SELECTED EXCERPT:
----
Consider this a trail of bread crumbs for others to follow, if they want to try a desem of their own.  This is also a record of what I did for myself, as I am always experimenting with grains, flours, doughs, breads, and after a few months it all blurs together.

To catch up to speed:

On Day 14 of feeding the desem, I had added a full 1 cup of flour to the desem, and only enough hydration to make it slightly sticky after 10 minutes of kneading.  I divided this into quarters, and reserved 1/4 for the ongoing desem.  I was intending to bake with the remaining 3/4 of desem, the next day.

Without further ado, this is my Desem Experience, from Day 15 of my Desem Experiment.


Ingredients:

2 1/4 c Desem 657g (measured just before baking to be 649g)
1 1/3 c cool water  312g
3 c whole wheat freshly milled flour 468g
2 1/2 tsp (table) salt - I used 12g kosher

This time, since the desem felt more moist than the week before, I went with the lower suggestion from LKBB for the amount of water, 1 1/3 cups. 

Method:

Soften Desem in water
Stir in salt, flour, mix to a stiff dough.
Knead 20 minutes or 600 strokes
Cover in a bowl at 65-70 degrees F for 4 hours (but it may be as long as 8-10)
In the last hour, deflate the dough

Make a foot shape.
Rest 15 minutes.
Repeat a foot shape.
Proof 1 1/2 - 2 hours at 95%-100% humidity.
Bake in a casserole dish at 450 degrees F until the crust browns
Then bake at 350 degrees F for the rest of a full hour.


My experience:

I was pretty hopeful that my desem now had good rising potential.  Overnight, the 3/4 of desem that I was going to be baking with showed great promise.

 The desem I will bake with, and the daily recipe cards that got me this far
 This desem rose this much overnight: I had great hopes for this sourdough
 The final weigh-in for my desem before baking

I softened the desem in water, as usual, and then mixed it up with the freshly milled flour.  When first mixed, it is so very coarse you doubt that it will ever come together as dough.


 Softened in water
 The desem doesn't absorb all the water, so once it is softened you still have to add the water
 Coarse dough

This dough was a bit coarser than the dough I mixed up for the original loaf, and it felt different: I didn't have the happy farty noises that I experienced previously.  The hydration was slightly different too.  Although I thought I was using less water, it seemed wetter, and I think that this is because the desem itself was wetter.

 5 minutes into the kneading
 10 minutes into the kneading
 15 minutes into the kneading
 20 minutes of kneading: done

 Over the long period of kneading, however, a lot of the hydration differences did seem to even themselves out.  The dough eventually did take on different characteristics with the kneading.  Early on, I felt it was easier to use the scraper and knead with one hand, but later the gluten developed and I got too much resistance to use this method, so I went to a 2-handed method. 

The dough was then covered.  I was hopeful that it would show some rise within the 4 hour time frame that a well-developed desem is supposed to have; after all, the desem that rose so well overnight actually rose to that height in about 6 hours.  So I checked the dough at 3 hours (since you have to degas the dough gently for the final hour).  I thought it could use some more time, so I waited another hour, and then another hour.  I can see from the pictures that I probably should have waited even longer before I degassed it.  Probably this new desem did require a full 8 hours to rise.
----
SHORT EXERCISE 1:
List every ingredient named under "Ingredients:" in the desem baking notes.
SHORT EXERCISE 2:
Extend the desem baking notes, picking up right after the last sentence about the dough needing a full 8 hours to rise.

DATA:
----
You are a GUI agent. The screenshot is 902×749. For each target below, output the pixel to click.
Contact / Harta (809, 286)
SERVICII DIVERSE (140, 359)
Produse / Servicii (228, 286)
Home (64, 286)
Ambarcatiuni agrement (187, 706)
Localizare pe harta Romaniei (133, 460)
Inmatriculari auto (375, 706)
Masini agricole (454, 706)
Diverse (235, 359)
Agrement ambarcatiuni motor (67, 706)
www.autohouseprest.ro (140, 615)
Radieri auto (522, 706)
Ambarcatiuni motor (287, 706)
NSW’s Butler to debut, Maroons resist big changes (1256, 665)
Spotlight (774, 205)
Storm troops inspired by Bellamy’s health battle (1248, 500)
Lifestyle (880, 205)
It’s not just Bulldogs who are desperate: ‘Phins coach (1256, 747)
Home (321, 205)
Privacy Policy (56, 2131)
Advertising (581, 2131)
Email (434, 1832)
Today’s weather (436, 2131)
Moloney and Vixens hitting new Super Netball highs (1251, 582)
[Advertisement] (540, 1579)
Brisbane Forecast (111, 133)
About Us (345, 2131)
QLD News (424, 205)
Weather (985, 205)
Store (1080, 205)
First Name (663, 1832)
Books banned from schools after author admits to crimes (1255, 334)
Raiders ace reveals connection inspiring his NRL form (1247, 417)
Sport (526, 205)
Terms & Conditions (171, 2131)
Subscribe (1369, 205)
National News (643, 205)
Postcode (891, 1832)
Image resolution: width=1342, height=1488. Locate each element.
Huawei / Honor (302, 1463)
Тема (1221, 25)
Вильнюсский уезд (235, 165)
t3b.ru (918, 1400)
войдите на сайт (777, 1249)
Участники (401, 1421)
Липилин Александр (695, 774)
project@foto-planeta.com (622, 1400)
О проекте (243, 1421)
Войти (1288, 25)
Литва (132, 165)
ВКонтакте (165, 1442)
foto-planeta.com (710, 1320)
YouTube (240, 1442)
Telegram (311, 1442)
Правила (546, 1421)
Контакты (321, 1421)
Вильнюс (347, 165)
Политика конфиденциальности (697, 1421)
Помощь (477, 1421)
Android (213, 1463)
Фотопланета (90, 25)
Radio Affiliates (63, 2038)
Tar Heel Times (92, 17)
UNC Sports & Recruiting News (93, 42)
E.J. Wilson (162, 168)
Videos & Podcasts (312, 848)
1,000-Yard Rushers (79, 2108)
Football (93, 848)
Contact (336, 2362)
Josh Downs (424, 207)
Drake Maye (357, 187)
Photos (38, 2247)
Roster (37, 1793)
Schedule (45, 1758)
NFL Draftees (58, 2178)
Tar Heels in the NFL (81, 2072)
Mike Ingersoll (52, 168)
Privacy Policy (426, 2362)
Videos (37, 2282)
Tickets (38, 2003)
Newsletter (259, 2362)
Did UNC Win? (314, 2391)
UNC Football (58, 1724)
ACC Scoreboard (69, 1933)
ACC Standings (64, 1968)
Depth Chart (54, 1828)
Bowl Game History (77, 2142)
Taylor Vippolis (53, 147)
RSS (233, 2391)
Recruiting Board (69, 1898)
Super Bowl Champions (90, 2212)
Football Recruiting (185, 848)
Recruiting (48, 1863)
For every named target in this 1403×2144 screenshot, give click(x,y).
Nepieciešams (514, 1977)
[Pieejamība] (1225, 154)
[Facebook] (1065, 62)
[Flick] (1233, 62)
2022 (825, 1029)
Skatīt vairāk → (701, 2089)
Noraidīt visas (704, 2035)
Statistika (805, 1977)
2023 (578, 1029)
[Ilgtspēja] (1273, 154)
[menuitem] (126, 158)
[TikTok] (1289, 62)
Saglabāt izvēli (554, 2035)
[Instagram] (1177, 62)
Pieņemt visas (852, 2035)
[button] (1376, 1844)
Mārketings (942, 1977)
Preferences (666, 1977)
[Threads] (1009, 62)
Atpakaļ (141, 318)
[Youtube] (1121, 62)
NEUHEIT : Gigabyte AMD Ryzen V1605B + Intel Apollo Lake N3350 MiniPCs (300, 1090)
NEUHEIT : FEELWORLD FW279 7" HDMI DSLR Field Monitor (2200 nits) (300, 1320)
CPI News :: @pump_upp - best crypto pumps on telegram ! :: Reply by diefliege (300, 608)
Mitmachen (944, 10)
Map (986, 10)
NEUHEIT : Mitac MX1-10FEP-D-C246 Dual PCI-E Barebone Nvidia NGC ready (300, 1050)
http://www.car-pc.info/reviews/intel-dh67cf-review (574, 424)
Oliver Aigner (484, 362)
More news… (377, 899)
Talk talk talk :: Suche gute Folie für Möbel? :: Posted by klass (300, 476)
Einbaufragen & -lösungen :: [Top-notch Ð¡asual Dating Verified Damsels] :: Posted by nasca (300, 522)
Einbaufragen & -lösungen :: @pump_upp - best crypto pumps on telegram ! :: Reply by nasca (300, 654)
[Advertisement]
----
EXERCISE ANSWER 1:
- Desem
- Cool water
- Whole wheat freshly milled flour
- Salt

EXERCISE ANSWER 2:
 Beginning of Bulk Fermentation
 3 hour mark
 4 hour mark
 5 hour mark
 6 hour mark
 I degass it gently
 7 hour mark: this is what I'll use

In making the envelope folds, or foot shapes, as it is described in the LKBB, I may have inadvertently pulled the gluten cloak too tight.  Any sort of tear in the gluten cloak is going to have an adverse effect on the final crust, so you have to be careful here.  Dough made from coarsely milled whole wheat flour is not going to be as resilient and forgiving as a dough made with bread dough.


 Divide the dough for 2 small loaves
 gently form into balls without disturbing the gluten cloak
ball the second
 flatten the ball
 fold like an envelope, step 1
 Envelope folds, step 2 and 3
 Envelope folds, step 4
 Pull the dough down around the edges and set them on their 'foot'
 Rest 15 minutes


 Again: gently flatten,
 and do the envelope folds
 heel of hand presses the folds together
 fold it in this way, and then the other way, then over top
 Heel of hand pinches the final fold shut: this is the 'foot'.  Reminds me of a puffball.
 A little bit of rounding, so this gluten cloak is as tight as it can be, and it sits on the foot

I had used the oven about an hour previously, so inside the oven was still a bit warm (not hot, just warm); I used the oven's warmth to provide my high humidity, putting the formed loaves in a roasting pan coated with mist in the warm oven.  LKBB advises you to put it in a plastic bag for this step, but I didn't have a plastic bag that would work, so I improvised.




 No use sulking over these sulci

 Unfortunately, after the allotted time period, my desem loaves had deep sulci or grooves in their surfaces.  The various levels of my bread's gluten cloak were torn, unwinding like the interior of a golf ball that had been sliced with a nine iron.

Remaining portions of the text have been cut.